## Word and element pointing entries
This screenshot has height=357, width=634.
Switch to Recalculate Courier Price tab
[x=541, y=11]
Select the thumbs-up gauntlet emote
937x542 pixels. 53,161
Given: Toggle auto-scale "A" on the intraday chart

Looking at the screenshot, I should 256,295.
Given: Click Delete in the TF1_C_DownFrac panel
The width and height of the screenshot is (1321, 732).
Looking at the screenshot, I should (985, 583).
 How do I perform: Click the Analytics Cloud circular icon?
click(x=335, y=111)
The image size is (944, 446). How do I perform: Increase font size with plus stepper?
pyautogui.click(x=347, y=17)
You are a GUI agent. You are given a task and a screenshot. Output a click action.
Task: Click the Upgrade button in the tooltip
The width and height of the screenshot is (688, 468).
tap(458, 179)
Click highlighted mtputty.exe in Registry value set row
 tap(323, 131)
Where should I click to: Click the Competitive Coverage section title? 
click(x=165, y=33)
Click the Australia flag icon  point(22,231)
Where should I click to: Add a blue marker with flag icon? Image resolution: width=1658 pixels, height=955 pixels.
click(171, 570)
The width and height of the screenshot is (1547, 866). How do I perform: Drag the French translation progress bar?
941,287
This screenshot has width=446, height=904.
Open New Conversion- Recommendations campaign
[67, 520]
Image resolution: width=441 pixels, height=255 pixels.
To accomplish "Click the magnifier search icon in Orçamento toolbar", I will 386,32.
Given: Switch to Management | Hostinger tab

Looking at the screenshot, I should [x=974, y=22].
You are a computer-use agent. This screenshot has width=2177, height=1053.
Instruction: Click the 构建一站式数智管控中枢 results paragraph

## AIM
Copy every item above word for word.

## REPLY TO THE TASK
This screenshot has height=357, width=634.
Switch to Recalculate Courier Price tab
[x=541, y=11]
Select the thumbs-up gauntlet emote
937x542 pixels. 53,161
Given: Toggle auto-scale "A" on the intraday chart

Looking at the screenshot, I should 256,295.
Given: Click Delete in the TF1_C_DownFrac panel
The width and height of the screenshot is (1321, 732).
Looking at the screenshot, I should (985, 583).
 How do I perform: Click the Analytics Cloud circular icon?
click(x=335, y=111)
The image size is (944, 446). How do I perform: Increase font size with plus stepper?
pyautogui.click(x=347, y=17)
You are a GUI agent. You are given a task and a screenshot. Output a click action.
Task: Click the Upgrade button in the tooltip
The width and height of the screenshot is (688, 468).
tap(458, 179)
Click highlighted mtputty.exe in Registry value set row
 tap(323, 131)
Where should I click to: Click the Competitive Coverage section title? 
click(x=165, y=33)
Click the Australia flag icon  point(22,231)
Where should I click to: Add a blue marker with flag icon? Image resolution: width=1658 pixels, height=955 pixels.
click(171, 570)
The width and height of the screenshot is (1547, 866). How do I perform: Drag the French translation progress bar?
941,287
This screenshot has width=446, height=904.
Open New Conversion- Recommendations campaign
[67, 520]
Image resolution: width=441 pixels, height=255 pixels.
To accomplish "Click the magnifier search icon in Orçamento toolbar", I will 386,32.
Given: Switch to Management | Hostinger tab

Looking at the screenshot, I should [x=974, y=22].
You are a computer-use agent. This screenshot has width=2177, height=1053.
Instruction: Click the 构建一站式数智管控中枢 results paragraph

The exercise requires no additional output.